**Task goal**
Reproduce every line that appears below, precisely and completely.

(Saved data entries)
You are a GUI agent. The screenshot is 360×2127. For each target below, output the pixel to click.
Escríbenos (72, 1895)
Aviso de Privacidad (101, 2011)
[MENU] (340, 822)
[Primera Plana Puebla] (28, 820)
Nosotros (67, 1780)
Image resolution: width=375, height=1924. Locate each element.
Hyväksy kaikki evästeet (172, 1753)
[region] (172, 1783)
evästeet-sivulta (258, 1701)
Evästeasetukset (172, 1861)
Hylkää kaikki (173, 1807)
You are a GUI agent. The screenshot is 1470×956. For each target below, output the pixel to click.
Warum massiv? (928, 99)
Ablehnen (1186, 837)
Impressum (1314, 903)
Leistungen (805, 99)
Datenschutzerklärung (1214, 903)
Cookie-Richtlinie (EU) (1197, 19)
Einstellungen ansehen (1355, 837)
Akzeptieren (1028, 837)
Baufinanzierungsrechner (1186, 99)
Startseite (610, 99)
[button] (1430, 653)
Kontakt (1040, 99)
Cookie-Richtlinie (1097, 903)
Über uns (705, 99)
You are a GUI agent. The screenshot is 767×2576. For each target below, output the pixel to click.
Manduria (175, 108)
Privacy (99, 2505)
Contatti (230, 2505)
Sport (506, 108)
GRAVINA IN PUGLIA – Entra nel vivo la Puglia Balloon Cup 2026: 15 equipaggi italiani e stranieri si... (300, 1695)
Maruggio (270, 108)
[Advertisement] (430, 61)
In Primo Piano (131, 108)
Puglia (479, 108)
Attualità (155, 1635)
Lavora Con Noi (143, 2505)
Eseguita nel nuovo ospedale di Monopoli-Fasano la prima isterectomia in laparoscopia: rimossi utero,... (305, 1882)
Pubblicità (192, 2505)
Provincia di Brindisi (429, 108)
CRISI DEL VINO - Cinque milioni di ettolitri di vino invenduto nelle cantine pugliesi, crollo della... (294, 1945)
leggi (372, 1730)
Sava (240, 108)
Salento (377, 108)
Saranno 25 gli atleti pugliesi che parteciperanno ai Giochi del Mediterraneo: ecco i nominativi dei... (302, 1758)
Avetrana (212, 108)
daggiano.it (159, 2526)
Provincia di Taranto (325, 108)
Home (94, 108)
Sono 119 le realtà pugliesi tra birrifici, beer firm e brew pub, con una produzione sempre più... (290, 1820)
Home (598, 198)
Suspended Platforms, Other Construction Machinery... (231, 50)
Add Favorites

**Result of the exercise**
You are a GUI agent. The screenshot is 360×2127. For each target below, output the pixel to click.
Escríbenos (72, 1895)
Aviso de Privacidad (101, 2011)
[MENU] (340, 822)
[Primera Plana Puebla] (28, 820)
Nosotros (67, 1780)
Image resolution: width=375, height=1924. Locate each element.
Hyväksy kaikki evästeet (172, 1753)
[region] (172, 1783)
evästeet-sivulta (258, 1701)
Evästeasetukset (172, 1861)
Hylkää kaikki (173, 1807)
You are a GUI agent. The screenshot is 1470×956. For each target below, output the pixel to click.
Warum massiv? (928, 99)
Ablehnen (1186, 837)
Impressum (1314, 903)
Leistungen (805, 99)
Datenschutzerklärung (1214, 903)
Cookie-Richtlinie (EU) (1197, 19)
Einstellungen ansehen (1355, 837)
Akzeptieren (1028, 837)
Baufinanzierungsrechner (1186, 99)
Startseite (610, 99)
[button] (1430, 653)
Kontakt (1040, 99)
Cookie-Richtlinie (1097, 903)
Über uns (705, 99)
You are a GUI agent. The screenshot is 767×2576. For each target below, output the pixel to click.
Manduria (175, 108)
Privacy (99, 2505)
Contatti (230, 2505)
Sport (506, 108)
GRAVINA IN PUGLIA – Entra nel vivo la Puglia Balloon Cup 2026: 15 equipaggi italiani e stranieri si... (300, 1695)
Maruggio (270, 108)
[Advertisement] (430, 61)
In Primo Piano (131, 108)
Puglia (479, 108)
Attualità (155, 1635)
Lavora Con Noi (143, 2505)
Eseguita nel nuovo ospedale di Monopoli-Fasano la prima isterectomia in laparoscopia: rimossi utero,... (305, 1882)
Pubblicità (192, 2505)
Provincia di Brindisi (429, 108)
CRISI DEL VINO - Cinque milioni di ettolitri di vino invenduto nelle cantine pugliesi, crollo della... (294, 1945)
leggi (372, 1730)
Sava (240, 108)
Salento (377, 108)
Saranno 25 gli atleti pugliesi che parteciperanno ai Giochi del Mediterraneo: ecco i nominativi dei... (302, 1758)
Avetrana (212, 108)
daggiano.it (159, 2526)
Provincia di Taranto (325, 108)
Home (94, 108)
Sono 119 le realtà pugliesi tra birrifici, beer firm e brew pub, con una produzione sempre più... (290, 1820)
Home (598, 198)
Suspended Platforms, Other Construction Machinery... (231, 50)
Add Favorites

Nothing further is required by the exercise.